README: Gene Expression Analysis and Immunotherapy Response Prediction

Introduction

Welcome to this walk-through tutorial on analyzing gene expressions to develop predictive models for patient responses to immunotherapy. This guide covers key terms, code explanations, and practical steps to create elastic net models. Simplified datasets and parameters are used for clarity, but the concepts can be scaled to more complex real-world applications.

Through this tutorial, you’ll learn:

• The importance of statistics and computational analysis in biology.
• How to implement elastic net models for gene expression data.
• Techniques to evaluate model performance.

Prerequisites

This project requires the following libraries to be installed.

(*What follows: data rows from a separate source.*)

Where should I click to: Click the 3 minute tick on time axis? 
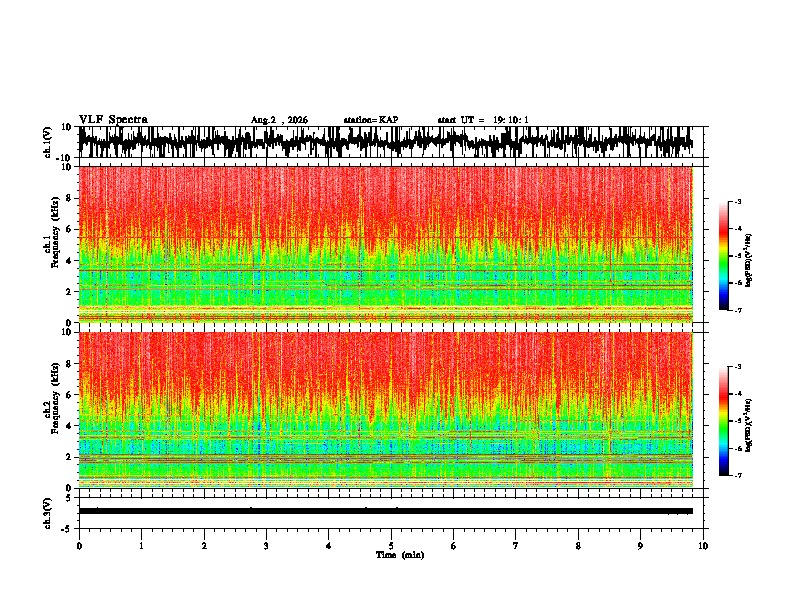point(266,546)
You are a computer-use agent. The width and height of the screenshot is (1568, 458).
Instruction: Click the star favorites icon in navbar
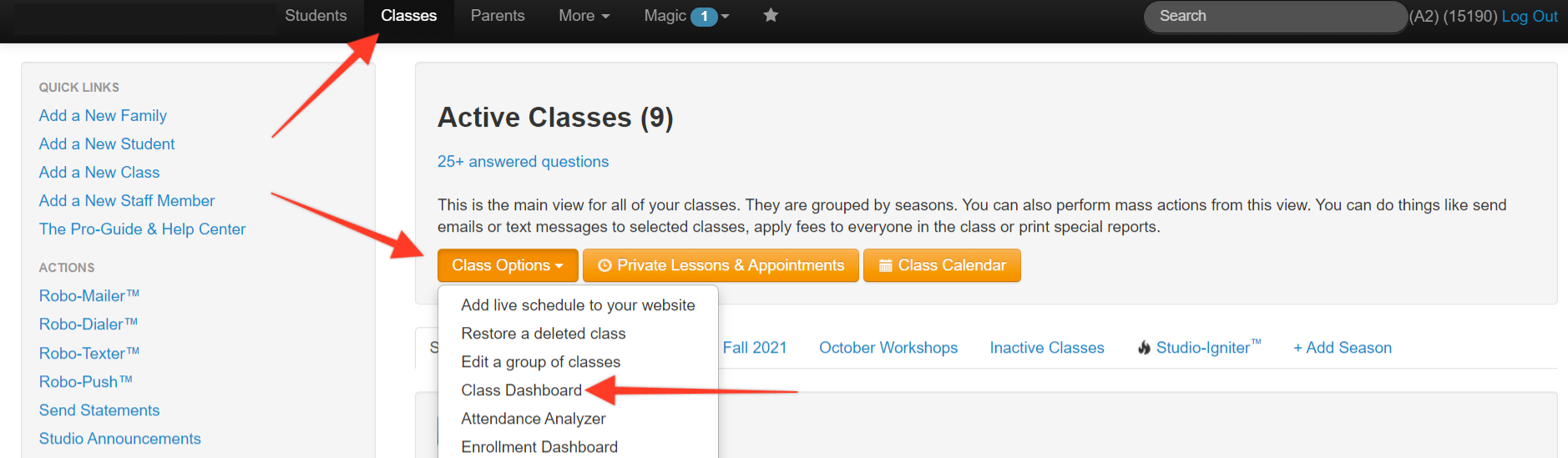771,16
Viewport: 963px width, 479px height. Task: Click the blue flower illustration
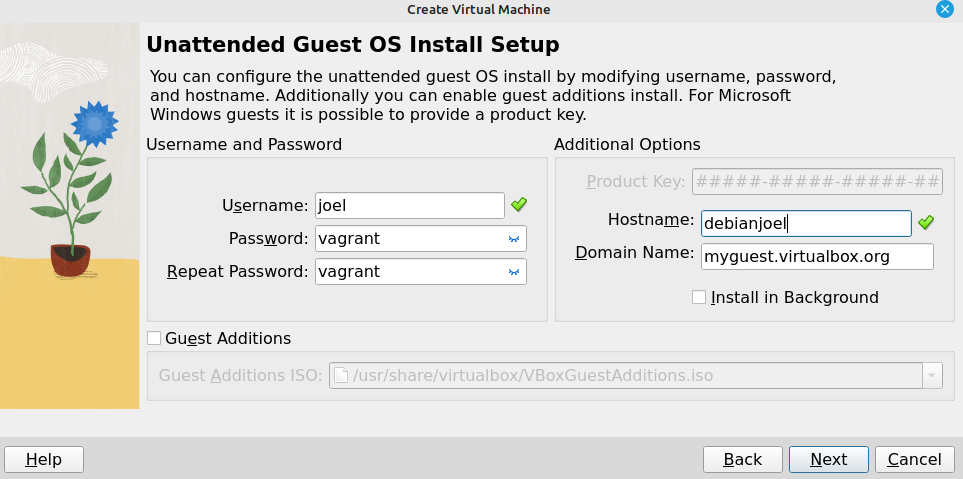tap(95, 124)
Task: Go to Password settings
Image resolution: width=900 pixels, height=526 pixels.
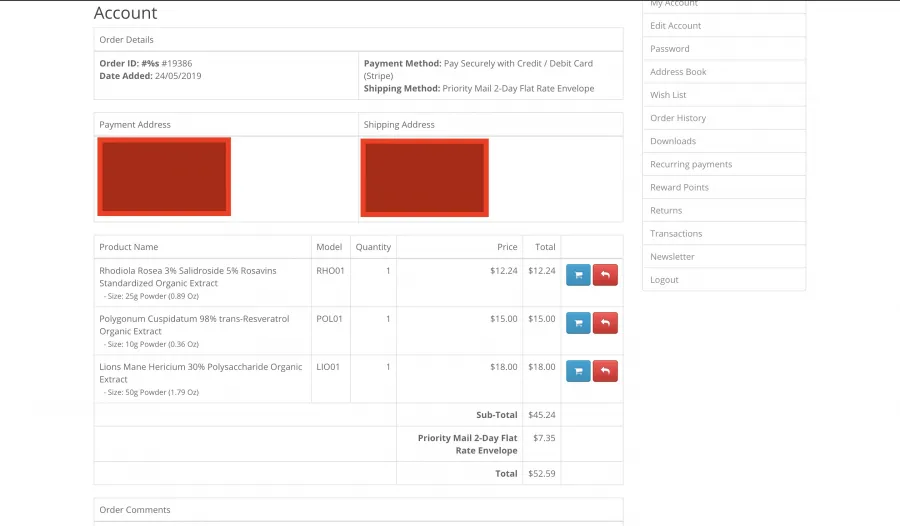Action: coord(669,49)
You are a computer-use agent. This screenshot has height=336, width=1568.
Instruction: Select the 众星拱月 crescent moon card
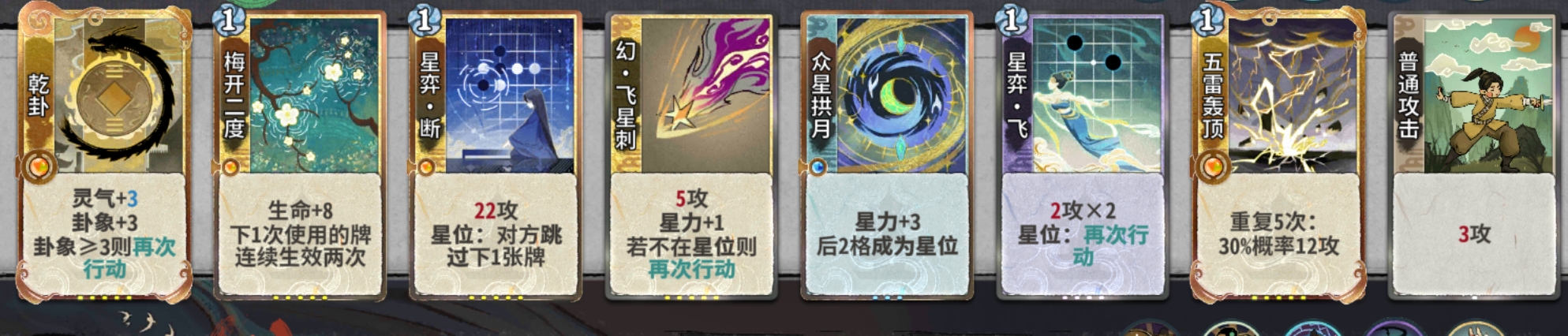(x=887, y=155)
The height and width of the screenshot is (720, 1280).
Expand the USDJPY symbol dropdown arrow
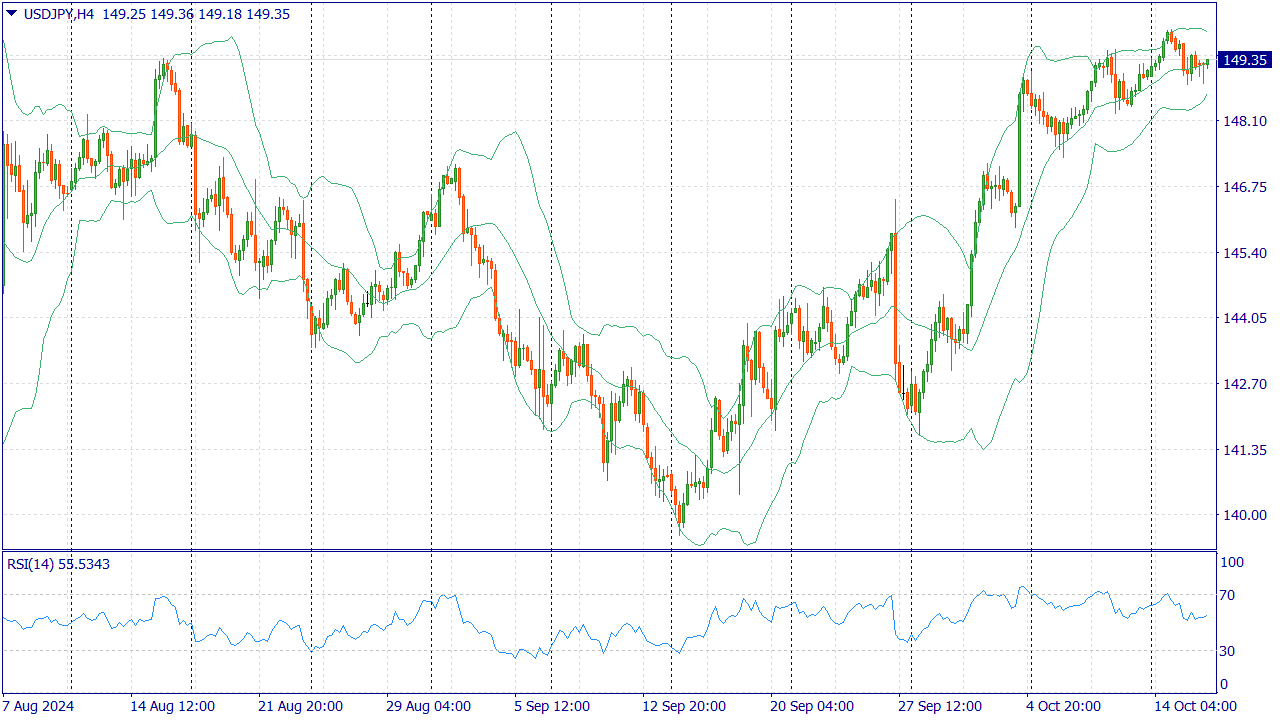click(x=10, y=15)
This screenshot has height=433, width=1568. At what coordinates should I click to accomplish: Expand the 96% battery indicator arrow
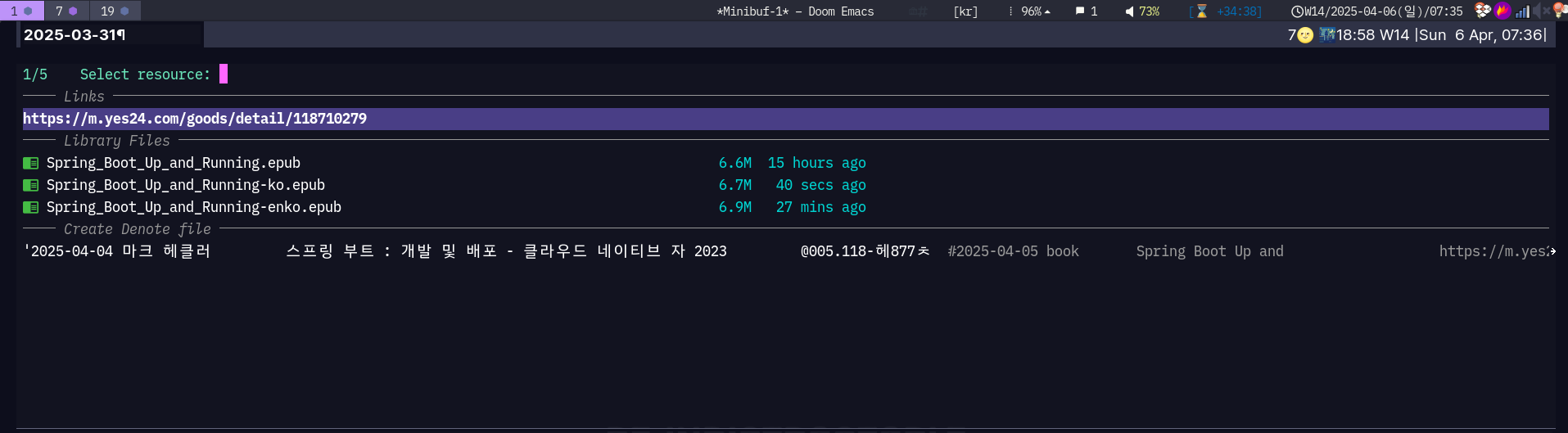1047,11
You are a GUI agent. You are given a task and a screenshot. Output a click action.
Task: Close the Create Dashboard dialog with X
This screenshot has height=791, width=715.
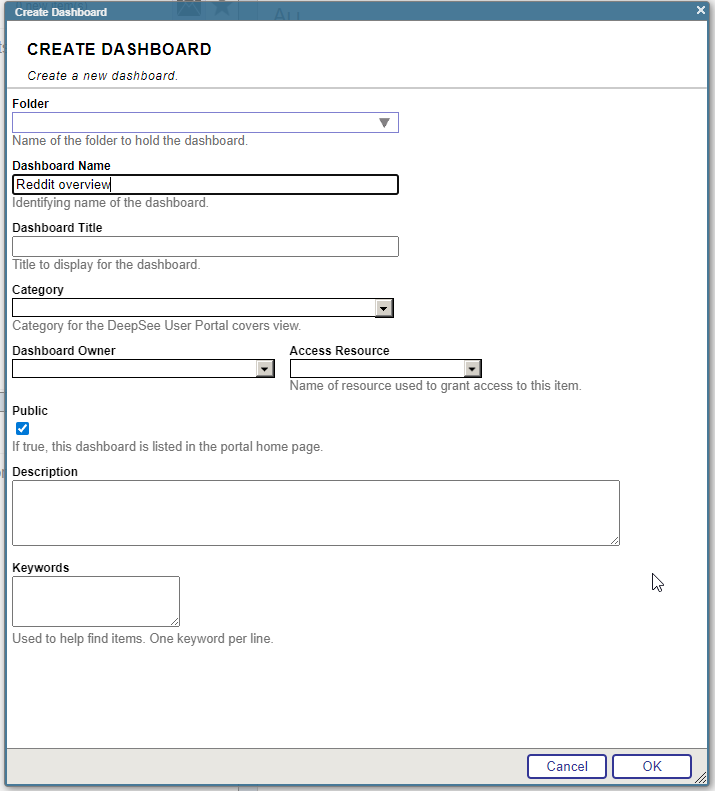click(701, 9)
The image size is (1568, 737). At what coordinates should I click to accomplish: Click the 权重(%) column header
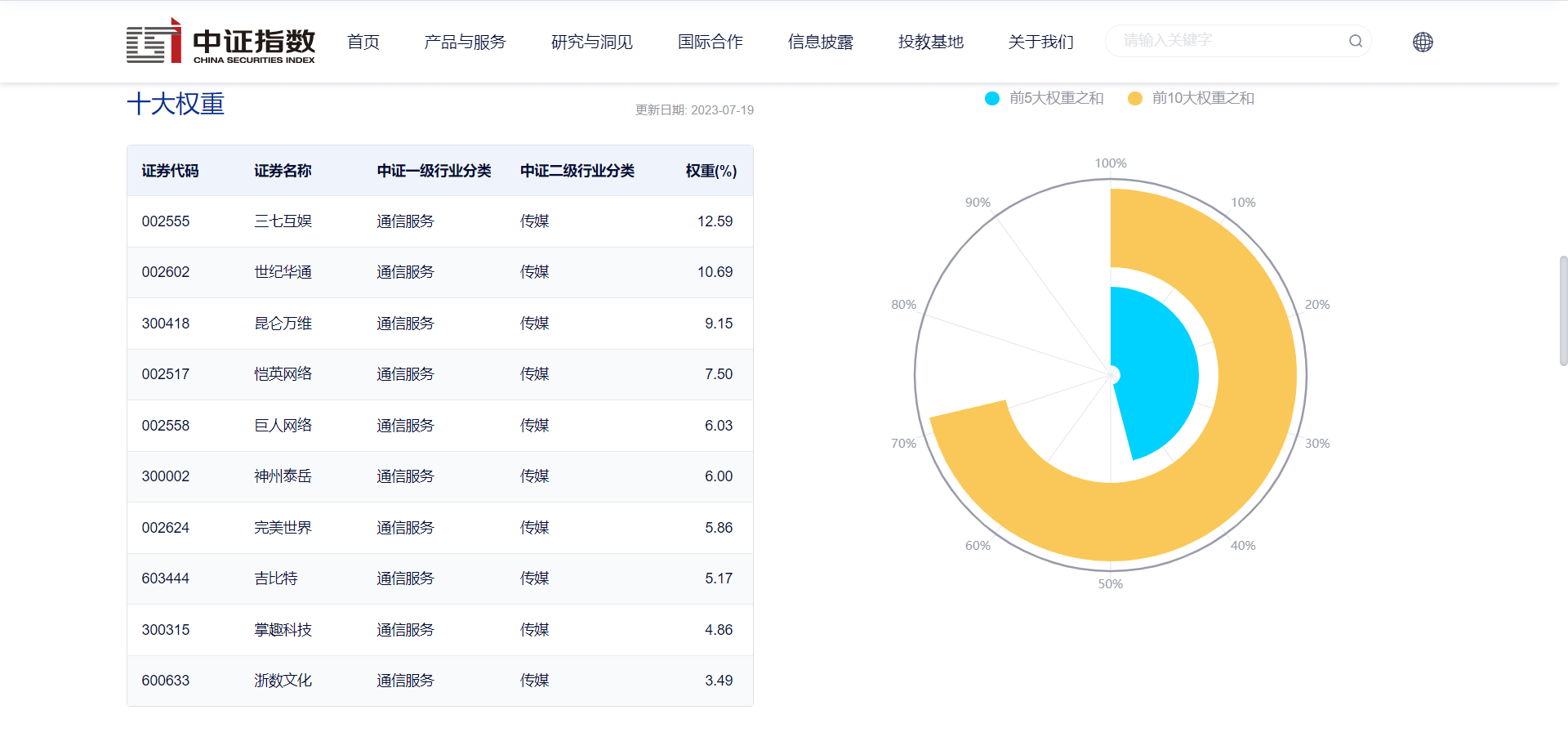coord(710,171)
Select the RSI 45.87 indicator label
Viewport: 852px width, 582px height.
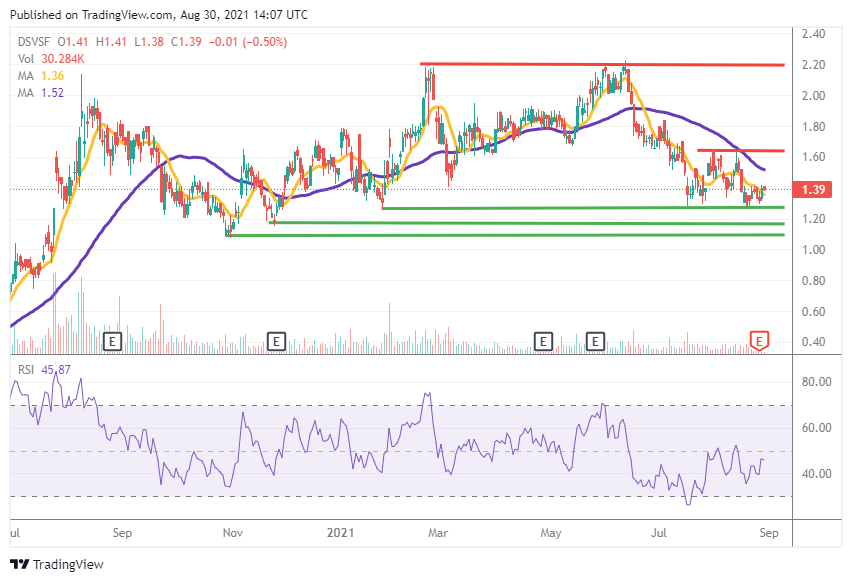click(x=32, y=375)
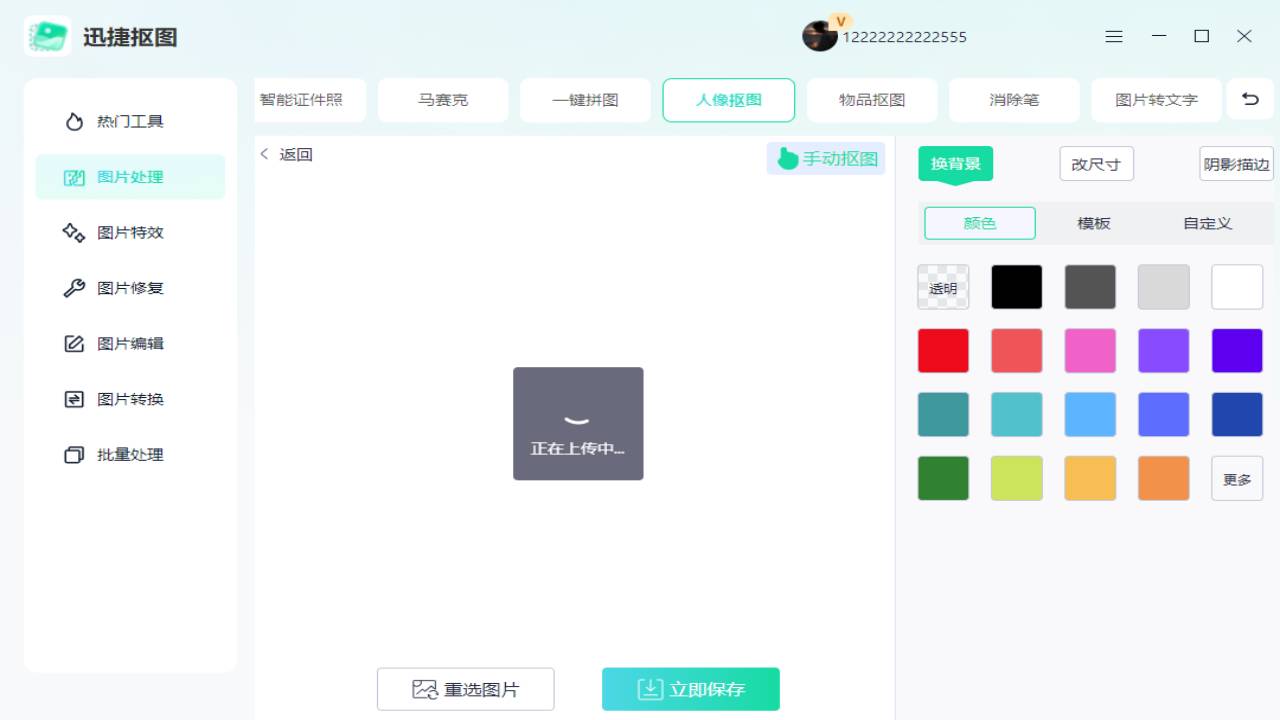
Task: Click 立即保存 to save the image
Action: [x=690, y=689]
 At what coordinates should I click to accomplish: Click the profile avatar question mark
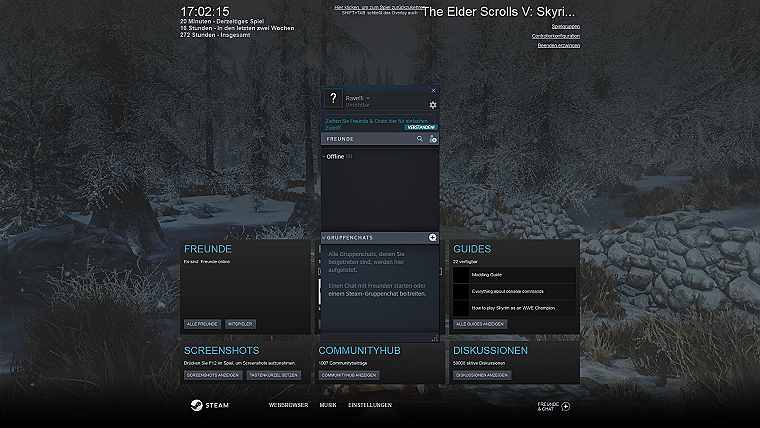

Installation may take 3-5 minutes.

Required Libraries

install.packages("dplyr")
install.packages("glmnet")
install.packages("ROCR")
install.packages("tidyr")
install.packages("vip")

library(dplyr)
library(glmnet)
library(ROCR)
library(tidyr)
library(vip)

The Data

Training and Testing Data

• Training Dataset: Used to train the model.
• Testing Dataset: Used to evaluate the model's performance.

Variables

• x and xt: Gene expressions for training and testing datasets.
• y and yt: Patient responses to immunotherapy (0 = no response, 1 = response).

Load datasets using the following code:

# Training Dataset
train <- read.csv("https://raw.githubusercontent.com/shussin245/NGS/main/Sample_Train.csv")
x <- as.matrix(train[1:249])
y <- train$Response                

# Testing Dataset
test <- read.csv("https://raw.githubusercontent.com/shussin245/NGS/main/Sample_Test.csv")
xt <- as.matrix(test[1:249])
yt <- test$Response

You can inspect the datasets by typing:

train
test

Key Concepts

Regularization

• Reduces model complexity and eliminates features with low predictive value.
• L1 Regularization (Lasso): Penalizes absolute values, reducing some coefficients to zero.
• L2 Regularization (Ridge): Penalizes squared coefficients, shrinking them closer to zero without elimination.

Elastic Net

• Combines L1 and L2 penalties.
• Controlled by the alpha (𝛼) parameter:
  1. 𝛼 = 0: Ridge regression.
  2. 𝛼 = 1: Lasso regression.
  3. Intermediate values mix the two approaches.

Cross-Validation

• Identifies the best lambda (𝜆) value to minimize cross-validated error.
• Prevents overfitting.

Code Walkthrough

Setting Up

• Set a seed for reproducibility: set.seed(123)

Model Creation

• Build models for multiple alpha values (e.g., 0.3 and 1).
• Use cross-validation to find the best lambda value:

model <- cv.glmnet(x, y, alpha=0.3, nlambda=1000, family="binomial", type.measure="auc", nfolds=3)

Model Evaluation

• Validate models with AUC scores and ROC curves:
  • AUC: Measures model performance (higher is better).
  • ROC Curve: Visualizes true positive rate vs. false positive rate.

Feature Importance

• Visualize the most important genes using the vip package:

gene_imp <- vip(best_lam_model, num_features=20L, geom="col", aesthetics=list(col="pink"))
plot(gene_imp)

Running the Code

To execute the full analysis:

1. Load the datasets.
2. Iterate through alpha values and evaluate models.
3. Visualize results:
   • AUC scores
   • ROC curves
   • Gene importance plots

Example:

for (al in c(0.3, 1)) {
  for (i in 1:2) {
    # Model building, validation, and visualization
    ...
  }
}

Outputs

• Model Performance:

  • Cross-validated AUC score.
  • Validation AUC score.

• Visualizations:

  • ROC curves.
  • Feature importance plots.

• Selected Genes:

  • List of genes contributing to the model.

Notes and Suggestions

• Modify alpha values to observe their impact on feature selection.
• Try using different datasets for a more comprehensive analysis.
• Feel free to extend the script for more iterations or larger datasets.